A genetic basis for the variable effect of smoking/nicotine on Parkinson's disease

Abstract

Prior studies have established an inverse association between cigarette smoking and the risk of developing Parkinson's disease (PD), and currently, the disease-modifying potential of the nicotine patch is being tested in clinical trials. To identify genes that interact with the effect of smoking/nicotine, we conducted genome-wide interaction studies in humans and in Drosophila. We identified SV2C, which encodes a synaptic-vesicle protein in PD-vulnerable substantia nigra (P=1 × 10(-7) for gene-smoking interaction on PD risk), and CG14691, which is predicted to encode a synaptic-vesicle protein in Drosophila (P=2 × 10(-11) for nicotine-paraquat interaction on gene expression). SV2C is biologically plausible because nicotine enhances the release of dopamine through synaptic vesicles, and PD is caused by the depletion of dopamine. Effect of smoking on PD varied by SV2C genotype from protective to neutral to harmful (P=5 × 10(-10)). Taken together, cross-validating evidence from humans and Drosophila suggests SV2C is involved in PD pathogenesis and it might be a useful marker for pharmacogenomics studies involving nicotine.

Figure 1. Drosophila: Effects of paraquat and nicotine on survival

Nicotine improved survival of paraquat-treated flies in a dose-dependent manner. Each treatment combination was started with 420 flies. Survival Curves were plotted using Kaplan Meier survival analysis, and differences between survival curves were calculated using log rank statistics (P=4×10^-30).

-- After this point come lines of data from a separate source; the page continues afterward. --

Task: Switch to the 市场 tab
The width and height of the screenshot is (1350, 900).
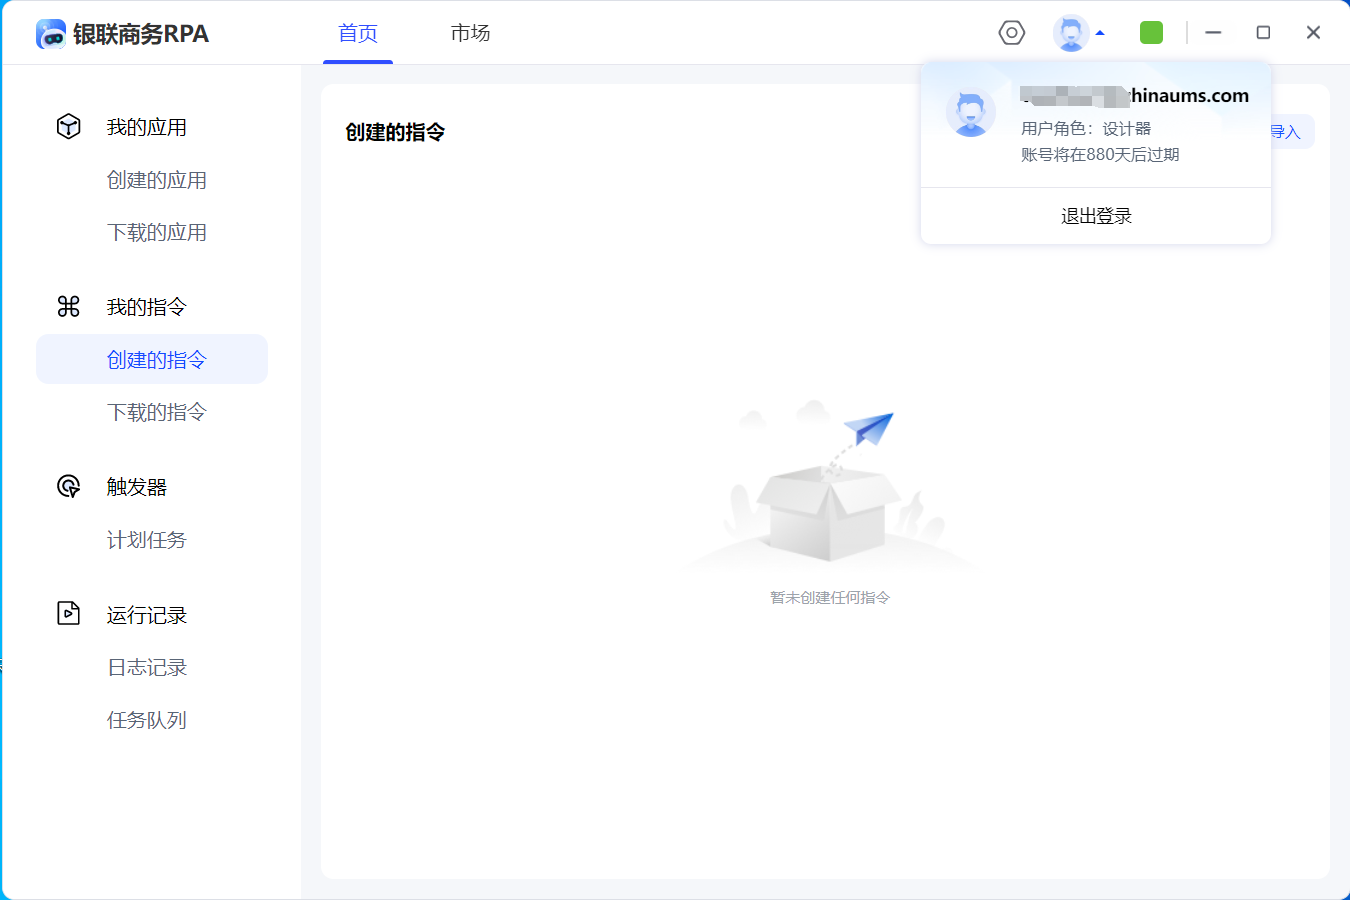Action: [x=470, y=33]
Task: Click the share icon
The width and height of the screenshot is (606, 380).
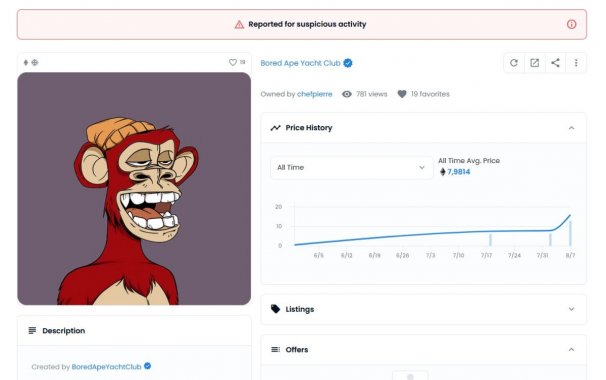Action: (555, 63)
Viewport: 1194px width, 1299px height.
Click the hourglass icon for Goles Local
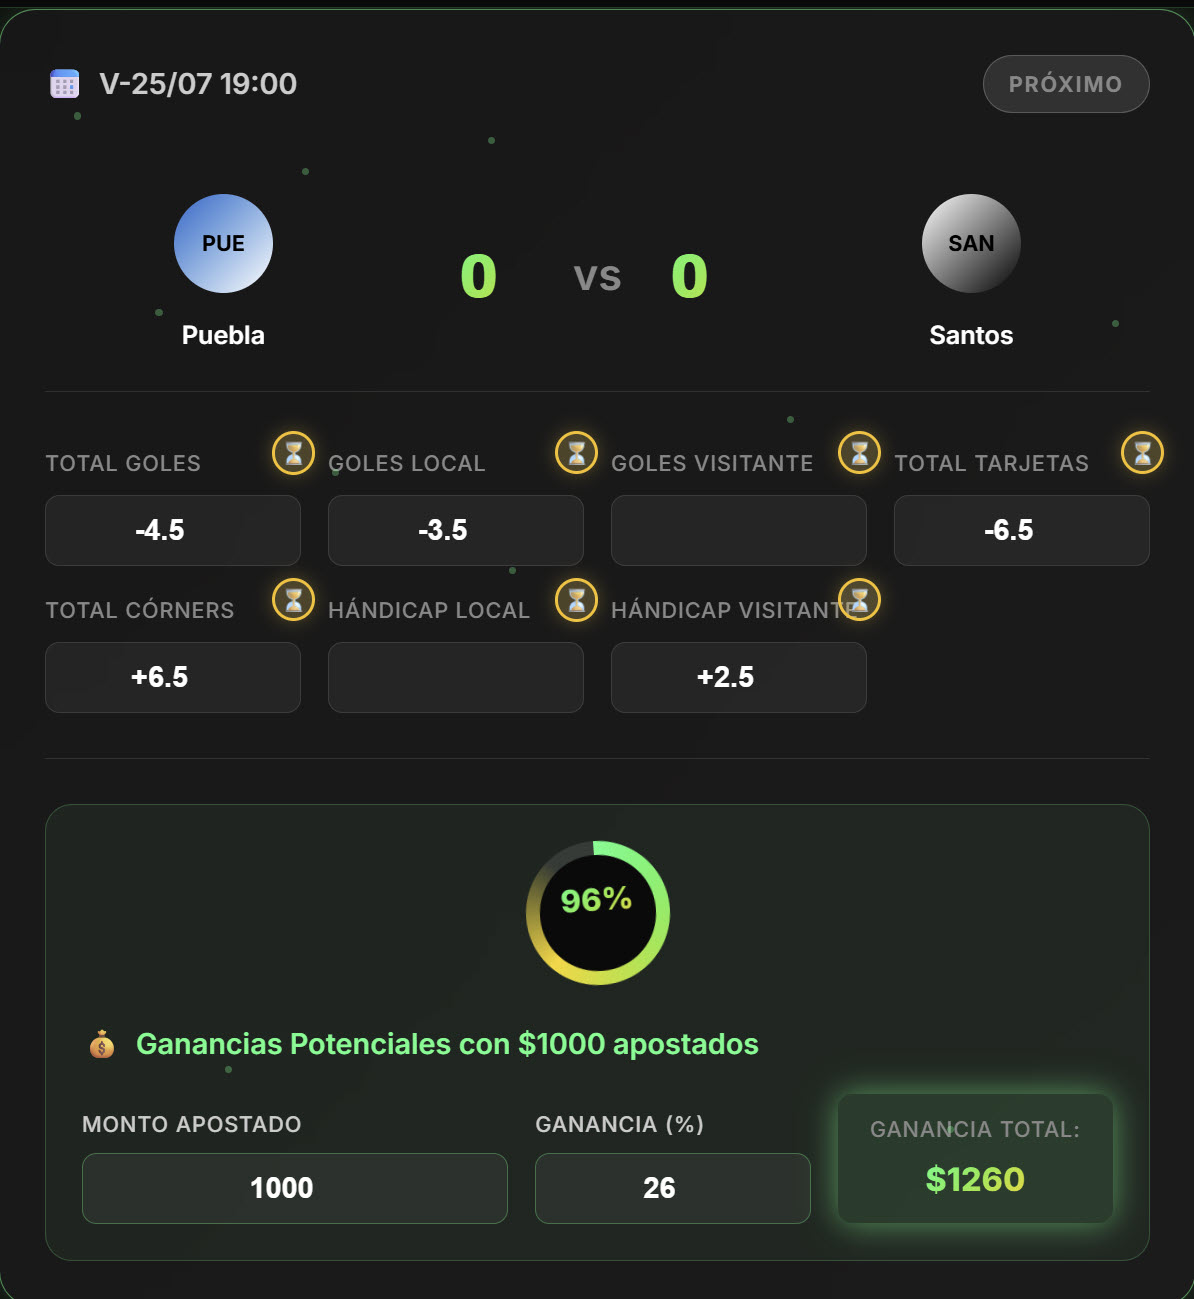pos(577,453)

Figure 2. Drosophila: Effects of paraquat and nicotine on gene expression

CG14691 gene expression was increased significantly (P=5×10^-8) in response to paraquat and restored to normal with co-treatment with nicotine (paraquat-nicotine interaction P=2×10^-11).

Figure 3. Human: Genome-wide SNP*smoking interaction study

(A) Manhattan plot of -log₁₀(P) values for interaction tested between 811 597 genotyped SNPs and smoking. The strongest signal came from SNPs in two closely linked haploblocks in SV2C on chromosome 5. The best P for any SNP was 2×10^-6 (Black dots). The region contained two independent signals, which when considered together in an additive model, yielded P=1×10^-7 (the red dot was added manually to the Manhattan plot to depict the two-SNP effect). (B) Quantile-quantile plot of SNP*smoking interaction P values. Black: full data. Red: excluding SV2C region.

Figure 4. Human: Linkage disequilibrium in SV2C region

Genotyped SNPs that achieved P_Interaction < 10^-3 for SNP*smoking interaction in the SV2C region were tested for LD; the numbers in the grid represent the correlation (r²) between each pair of SNPs. Although there appear to be three haploblocks, the SNP in the far-right block (rs183766 shown in grey box) did not have an effect independent of the other blocks. Signals from the other two haploblocks (rs30196 and rs10214163 shown in black boxes) appeared to be independent and additive, as indicated by persistent significance of one when conditioned on the more significant one. In line with this evidence for independent effects, joint consideration of genotypes at rs30196 and rs10214163 improved significance level for interaction with smoking to P=1×10^-7.